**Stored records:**

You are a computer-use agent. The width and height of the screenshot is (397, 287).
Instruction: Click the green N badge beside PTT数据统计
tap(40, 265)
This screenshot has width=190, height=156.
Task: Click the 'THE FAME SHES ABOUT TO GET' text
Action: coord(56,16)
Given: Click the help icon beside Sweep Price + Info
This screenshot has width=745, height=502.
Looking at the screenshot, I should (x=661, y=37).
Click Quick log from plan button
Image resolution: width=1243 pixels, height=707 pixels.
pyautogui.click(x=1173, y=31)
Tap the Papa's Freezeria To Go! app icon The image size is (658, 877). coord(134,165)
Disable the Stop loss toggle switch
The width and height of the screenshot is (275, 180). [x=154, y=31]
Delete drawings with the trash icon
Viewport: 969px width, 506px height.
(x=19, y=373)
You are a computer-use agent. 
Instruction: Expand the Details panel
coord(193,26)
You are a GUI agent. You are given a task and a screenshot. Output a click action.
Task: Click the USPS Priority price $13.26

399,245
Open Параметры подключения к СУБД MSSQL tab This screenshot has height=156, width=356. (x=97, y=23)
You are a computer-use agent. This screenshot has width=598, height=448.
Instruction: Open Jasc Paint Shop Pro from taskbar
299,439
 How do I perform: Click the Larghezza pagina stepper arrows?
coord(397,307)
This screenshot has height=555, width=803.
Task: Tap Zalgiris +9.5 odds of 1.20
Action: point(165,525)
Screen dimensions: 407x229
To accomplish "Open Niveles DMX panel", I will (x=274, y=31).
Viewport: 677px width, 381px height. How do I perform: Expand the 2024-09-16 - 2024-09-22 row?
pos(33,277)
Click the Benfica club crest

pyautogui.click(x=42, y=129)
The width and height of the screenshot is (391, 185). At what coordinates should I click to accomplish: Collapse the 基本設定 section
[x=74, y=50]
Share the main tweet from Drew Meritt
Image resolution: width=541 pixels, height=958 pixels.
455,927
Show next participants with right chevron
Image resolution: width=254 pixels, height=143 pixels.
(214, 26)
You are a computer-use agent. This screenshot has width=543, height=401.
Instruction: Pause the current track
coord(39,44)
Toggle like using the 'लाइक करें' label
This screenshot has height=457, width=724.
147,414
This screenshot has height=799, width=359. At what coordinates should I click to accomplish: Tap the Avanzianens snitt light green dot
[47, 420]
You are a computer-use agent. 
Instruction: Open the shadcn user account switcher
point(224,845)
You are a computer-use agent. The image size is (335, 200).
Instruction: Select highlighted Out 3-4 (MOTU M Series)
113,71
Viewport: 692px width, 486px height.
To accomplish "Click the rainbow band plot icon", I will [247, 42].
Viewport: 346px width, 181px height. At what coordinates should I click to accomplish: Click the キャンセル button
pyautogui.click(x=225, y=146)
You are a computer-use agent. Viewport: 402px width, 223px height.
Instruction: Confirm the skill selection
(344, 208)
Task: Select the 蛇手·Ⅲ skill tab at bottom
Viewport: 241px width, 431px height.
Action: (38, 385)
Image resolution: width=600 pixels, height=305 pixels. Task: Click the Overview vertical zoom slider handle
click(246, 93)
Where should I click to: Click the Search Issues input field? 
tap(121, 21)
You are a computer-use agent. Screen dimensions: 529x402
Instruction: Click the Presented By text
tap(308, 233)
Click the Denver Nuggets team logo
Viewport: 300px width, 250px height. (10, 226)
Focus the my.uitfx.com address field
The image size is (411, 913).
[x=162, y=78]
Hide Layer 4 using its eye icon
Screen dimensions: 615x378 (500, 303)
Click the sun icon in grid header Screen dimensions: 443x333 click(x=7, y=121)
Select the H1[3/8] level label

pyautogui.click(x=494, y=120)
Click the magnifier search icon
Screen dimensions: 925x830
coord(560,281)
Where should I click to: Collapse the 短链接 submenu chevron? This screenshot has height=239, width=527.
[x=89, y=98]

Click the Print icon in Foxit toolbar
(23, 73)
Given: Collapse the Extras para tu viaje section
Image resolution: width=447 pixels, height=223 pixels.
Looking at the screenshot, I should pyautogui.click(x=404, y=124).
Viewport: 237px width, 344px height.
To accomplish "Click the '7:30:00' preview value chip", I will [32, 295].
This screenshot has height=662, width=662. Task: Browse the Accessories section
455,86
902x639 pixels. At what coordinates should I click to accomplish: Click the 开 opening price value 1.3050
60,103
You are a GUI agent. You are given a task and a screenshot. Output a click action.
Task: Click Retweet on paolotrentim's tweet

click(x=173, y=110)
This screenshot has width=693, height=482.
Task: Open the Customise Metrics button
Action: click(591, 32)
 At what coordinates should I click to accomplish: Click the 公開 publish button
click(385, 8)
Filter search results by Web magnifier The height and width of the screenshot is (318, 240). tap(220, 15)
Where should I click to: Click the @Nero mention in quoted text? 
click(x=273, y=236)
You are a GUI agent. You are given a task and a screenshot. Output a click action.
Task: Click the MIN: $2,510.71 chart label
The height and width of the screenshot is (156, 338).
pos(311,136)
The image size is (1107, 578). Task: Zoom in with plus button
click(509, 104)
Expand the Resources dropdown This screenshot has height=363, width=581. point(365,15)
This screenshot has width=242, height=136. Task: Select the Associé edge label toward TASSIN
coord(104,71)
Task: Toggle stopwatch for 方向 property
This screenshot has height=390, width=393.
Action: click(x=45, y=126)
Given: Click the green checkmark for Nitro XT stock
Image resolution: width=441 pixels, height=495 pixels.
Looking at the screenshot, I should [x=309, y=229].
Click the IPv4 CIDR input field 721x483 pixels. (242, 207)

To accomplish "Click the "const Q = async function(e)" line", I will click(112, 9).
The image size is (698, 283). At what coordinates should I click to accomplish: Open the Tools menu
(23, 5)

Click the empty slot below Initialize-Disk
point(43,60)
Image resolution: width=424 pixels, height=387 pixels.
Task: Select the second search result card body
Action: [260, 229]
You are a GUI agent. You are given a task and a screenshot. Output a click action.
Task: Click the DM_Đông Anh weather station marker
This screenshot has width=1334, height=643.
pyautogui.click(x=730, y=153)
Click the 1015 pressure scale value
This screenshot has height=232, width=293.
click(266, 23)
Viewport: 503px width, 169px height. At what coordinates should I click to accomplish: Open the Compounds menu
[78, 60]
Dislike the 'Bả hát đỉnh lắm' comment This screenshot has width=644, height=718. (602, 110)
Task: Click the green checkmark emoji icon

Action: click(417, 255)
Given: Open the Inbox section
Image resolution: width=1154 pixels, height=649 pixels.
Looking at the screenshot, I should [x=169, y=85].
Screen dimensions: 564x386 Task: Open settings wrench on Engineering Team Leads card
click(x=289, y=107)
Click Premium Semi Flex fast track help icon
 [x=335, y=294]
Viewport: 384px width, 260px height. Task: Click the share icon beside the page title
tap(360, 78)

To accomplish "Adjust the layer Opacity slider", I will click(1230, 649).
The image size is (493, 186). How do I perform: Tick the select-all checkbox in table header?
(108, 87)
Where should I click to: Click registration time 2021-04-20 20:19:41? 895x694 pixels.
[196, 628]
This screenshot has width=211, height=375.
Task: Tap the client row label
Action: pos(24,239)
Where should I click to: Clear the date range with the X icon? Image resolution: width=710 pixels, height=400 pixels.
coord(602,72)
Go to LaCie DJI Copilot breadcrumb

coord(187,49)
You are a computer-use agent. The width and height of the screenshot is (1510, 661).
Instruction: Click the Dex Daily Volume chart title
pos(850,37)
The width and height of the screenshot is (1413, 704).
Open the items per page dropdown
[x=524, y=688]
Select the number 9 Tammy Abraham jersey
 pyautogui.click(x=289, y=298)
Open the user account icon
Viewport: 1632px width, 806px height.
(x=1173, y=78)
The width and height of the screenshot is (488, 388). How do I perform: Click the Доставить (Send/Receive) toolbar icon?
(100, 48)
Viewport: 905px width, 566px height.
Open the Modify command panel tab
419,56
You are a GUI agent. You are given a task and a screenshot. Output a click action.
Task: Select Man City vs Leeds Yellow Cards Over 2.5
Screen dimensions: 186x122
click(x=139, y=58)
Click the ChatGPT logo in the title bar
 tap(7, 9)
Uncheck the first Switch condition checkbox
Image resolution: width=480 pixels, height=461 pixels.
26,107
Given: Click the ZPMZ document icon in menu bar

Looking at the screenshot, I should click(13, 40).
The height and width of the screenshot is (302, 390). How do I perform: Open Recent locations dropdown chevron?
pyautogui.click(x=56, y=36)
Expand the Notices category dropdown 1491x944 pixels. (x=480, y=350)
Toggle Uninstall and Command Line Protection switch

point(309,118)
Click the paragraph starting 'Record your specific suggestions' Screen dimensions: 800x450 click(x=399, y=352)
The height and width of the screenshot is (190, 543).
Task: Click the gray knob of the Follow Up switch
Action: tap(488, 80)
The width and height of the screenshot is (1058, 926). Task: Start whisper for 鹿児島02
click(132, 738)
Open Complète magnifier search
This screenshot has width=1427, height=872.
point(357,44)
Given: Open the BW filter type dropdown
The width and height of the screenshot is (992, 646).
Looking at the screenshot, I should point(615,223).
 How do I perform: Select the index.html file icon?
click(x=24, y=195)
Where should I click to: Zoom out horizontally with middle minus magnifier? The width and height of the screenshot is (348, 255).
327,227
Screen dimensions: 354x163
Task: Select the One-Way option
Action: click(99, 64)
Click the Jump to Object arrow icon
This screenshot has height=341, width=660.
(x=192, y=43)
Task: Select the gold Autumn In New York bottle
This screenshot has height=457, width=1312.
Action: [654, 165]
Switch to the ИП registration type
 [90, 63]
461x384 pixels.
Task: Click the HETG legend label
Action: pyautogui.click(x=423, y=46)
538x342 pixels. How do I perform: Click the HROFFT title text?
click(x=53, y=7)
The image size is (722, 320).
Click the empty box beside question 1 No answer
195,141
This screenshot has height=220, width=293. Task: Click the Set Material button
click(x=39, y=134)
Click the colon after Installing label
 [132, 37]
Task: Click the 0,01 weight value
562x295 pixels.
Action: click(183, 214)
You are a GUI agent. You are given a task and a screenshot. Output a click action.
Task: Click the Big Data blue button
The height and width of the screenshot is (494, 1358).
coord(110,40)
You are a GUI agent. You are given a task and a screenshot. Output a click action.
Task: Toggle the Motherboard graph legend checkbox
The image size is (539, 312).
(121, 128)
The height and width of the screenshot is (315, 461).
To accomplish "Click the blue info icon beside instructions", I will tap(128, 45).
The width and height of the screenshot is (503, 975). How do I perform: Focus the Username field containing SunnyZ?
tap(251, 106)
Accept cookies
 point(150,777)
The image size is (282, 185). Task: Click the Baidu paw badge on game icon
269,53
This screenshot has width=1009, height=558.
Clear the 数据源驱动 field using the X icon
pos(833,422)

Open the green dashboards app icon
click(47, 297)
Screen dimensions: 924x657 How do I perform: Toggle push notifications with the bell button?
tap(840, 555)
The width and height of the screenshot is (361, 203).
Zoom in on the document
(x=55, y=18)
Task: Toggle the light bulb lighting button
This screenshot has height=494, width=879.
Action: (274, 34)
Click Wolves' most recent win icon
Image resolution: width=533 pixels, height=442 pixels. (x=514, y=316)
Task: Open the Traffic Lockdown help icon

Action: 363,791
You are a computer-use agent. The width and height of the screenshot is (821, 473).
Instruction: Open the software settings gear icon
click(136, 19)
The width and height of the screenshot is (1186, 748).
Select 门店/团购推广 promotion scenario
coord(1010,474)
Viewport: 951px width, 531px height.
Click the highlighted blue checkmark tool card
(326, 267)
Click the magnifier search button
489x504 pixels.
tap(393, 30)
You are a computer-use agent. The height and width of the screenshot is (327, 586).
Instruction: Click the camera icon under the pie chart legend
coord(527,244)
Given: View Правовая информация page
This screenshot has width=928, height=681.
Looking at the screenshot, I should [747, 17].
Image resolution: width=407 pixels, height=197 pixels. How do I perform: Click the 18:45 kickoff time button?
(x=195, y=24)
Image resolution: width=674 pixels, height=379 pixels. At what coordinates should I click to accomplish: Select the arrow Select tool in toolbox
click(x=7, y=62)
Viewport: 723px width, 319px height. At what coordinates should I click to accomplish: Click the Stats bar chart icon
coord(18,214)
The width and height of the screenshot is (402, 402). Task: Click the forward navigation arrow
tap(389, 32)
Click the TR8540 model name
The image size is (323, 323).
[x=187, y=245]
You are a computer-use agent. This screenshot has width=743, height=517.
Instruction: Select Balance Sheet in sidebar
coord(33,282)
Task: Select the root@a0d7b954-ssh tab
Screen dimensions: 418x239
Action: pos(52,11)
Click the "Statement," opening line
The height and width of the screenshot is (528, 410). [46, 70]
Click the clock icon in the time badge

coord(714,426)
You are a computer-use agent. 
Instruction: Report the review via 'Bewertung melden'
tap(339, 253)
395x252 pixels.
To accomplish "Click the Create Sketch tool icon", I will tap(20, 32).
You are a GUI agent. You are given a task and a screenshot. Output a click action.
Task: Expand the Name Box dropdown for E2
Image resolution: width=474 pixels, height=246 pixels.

**Task instructions:** Set down exactly the lines from the one that contains "Given: View Правовая информация page" to the final line above, both included, and nothing more.

**Completed task:**
Given: View Правовая информация page
This screenshot has width=928, height=681.
Looking at the screenshot, I should [747, 17].
Image resolution: width=407 pixels, height=197 pixels. How do I perform: Click the 18:45 kickoff time button?
(x=195, y=24)
Image resolution: width=674 pixels, height=379 pixels. At what coordinates should I click to accomplish: Select the arrow Select tool in toolbox
click(x=7, y=62)
Viewport: 723px width, 319px height. At what coordinates should I click to accomplish: Click the Stats bar chart icon
coord(18,214)
The width and height of the screenshot is (402, 402). Task: Click the forward navigation arrow
tap(389, 32)
Click the TR8540 model name
The image size is (323, 323).
[x=187, y=245]
You are a computer-use agent. This screenshot has width=743, height=517.
Instruction: Select Balance Sheet in sidebar
coord(33,282)
Task: Select the root@a0d7b954-ssh tab
Screen dimensions: 418x239
Action: pos(52,11)
Click the "Statement," opening line
The height and width of the screenshot is (528, 410). [46, 70]
Click the clock icon in the time badge

coord(714,426)
You are a computer-use agent. 
Instruction: Report the review via 'Bewertung melden'
tap(339, 253)
395x252 pixels.
To accomplish "Click the Create Sketch tool icon", I will tap(20, 32).
You are a GUI agent. You are given a task and a screenshot. Output a click action.
Task: Expand the Name Box dropdown for E2
Image resolution: width=474 pixels, height=246 pixels.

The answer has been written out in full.